Radioimmunodetection and radioimmunotherapy of cutaneous T cell lymphomas using an 131I-labeled monoclonal antibody: an Illinois Cancer Council Study.

A radiolabeled murine monoclonal antibody (T101) was used for imaging and therapy of six patients with cutaneous T cell lymphoma (CTCL). Radioimmunodetection was performed with a 5.6 to 13.1 mCi 131I-T101 preparation (9.6 to 10.5 mg). A therapeutic dose of 100.5 to 150.1 mCi 131I on 9.9 to 16.9 mg of antibody was administered to five patients, with subsequent retreatment following plasmapheresis in three patients at the time of disease progression. All patients responded to their initial therapy and two patients responded to retreatment. Regression of skin lesions and peripheral adenopathy was witnessed. All patients reported resolution of their chronic pruritus. The duration of response ranged from 3 weeks to 3 months. Acute toxicity included fevers, pruritus, and mild dyspnea in two instances. Myelosuppression was seen in patients receiving the 144.7 mCi, 145.0 mCi, and 150.1 mCi 131I-T101 doses. Radioimmunodiagnostic and therapy studies included gamma scintigraphy, plasma, urinary, and wholebody antibody clearances, and biodistribution determined from skin, bone marrow, and liver biopsies.
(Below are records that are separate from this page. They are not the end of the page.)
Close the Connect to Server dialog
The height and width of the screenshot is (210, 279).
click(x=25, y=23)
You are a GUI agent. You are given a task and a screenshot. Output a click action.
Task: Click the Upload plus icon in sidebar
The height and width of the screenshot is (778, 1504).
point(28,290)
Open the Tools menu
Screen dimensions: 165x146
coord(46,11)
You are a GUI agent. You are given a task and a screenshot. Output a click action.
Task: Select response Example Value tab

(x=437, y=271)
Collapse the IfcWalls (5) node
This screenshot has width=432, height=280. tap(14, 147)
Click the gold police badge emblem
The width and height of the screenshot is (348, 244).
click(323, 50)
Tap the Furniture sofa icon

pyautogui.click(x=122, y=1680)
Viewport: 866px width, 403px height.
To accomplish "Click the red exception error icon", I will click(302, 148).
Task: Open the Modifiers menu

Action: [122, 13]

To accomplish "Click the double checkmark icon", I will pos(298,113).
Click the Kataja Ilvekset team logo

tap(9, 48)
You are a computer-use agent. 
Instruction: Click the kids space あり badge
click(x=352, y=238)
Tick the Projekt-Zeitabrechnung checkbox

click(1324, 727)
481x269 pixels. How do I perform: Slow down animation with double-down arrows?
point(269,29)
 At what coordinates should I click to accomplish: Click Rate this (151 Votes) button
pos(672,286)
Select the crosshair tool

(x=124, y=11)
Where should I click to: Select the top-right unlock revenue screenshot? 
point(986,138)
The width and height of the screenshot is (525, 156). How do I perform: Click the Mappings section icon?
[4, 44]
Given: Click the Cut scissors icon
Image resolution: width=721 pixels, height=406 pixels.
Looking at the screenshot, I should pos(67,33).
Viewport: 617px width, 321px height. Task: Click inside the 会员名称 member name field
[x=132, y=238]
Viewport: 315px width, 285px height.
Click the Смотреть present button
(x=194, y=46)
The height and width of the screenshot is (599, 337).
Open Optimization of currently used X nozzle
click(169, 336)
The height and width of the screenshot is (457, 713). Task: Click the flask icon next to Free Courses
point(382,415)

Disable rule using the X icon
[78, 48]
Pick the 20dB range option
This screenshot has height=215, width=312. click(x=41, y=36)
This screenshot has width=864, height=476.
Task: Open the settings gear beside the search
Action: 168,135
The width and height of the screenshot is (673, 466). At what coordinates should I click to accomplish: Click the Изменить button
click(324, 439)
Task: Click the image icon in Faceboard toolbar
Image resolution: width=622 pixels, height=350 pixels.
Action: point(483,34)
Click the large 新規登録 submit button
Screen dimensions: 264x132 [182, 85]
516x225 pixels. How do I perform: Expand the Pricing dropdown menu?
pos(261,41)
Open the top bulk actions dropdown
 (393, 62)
Immunologic studies included immunoperoxidase staining of target tissues, immunofluorescent flow cytometric analysis on peripheral blood and bone marrow, assays for serum blocking factors, determination of a human antimouse antibody (HAMA) response, and quantitation of circulating T101 levels. These preliminary data suggest that 131I-T101 has therapeutic potential in CTCL and that myelosuppression will be the limiting toxicity.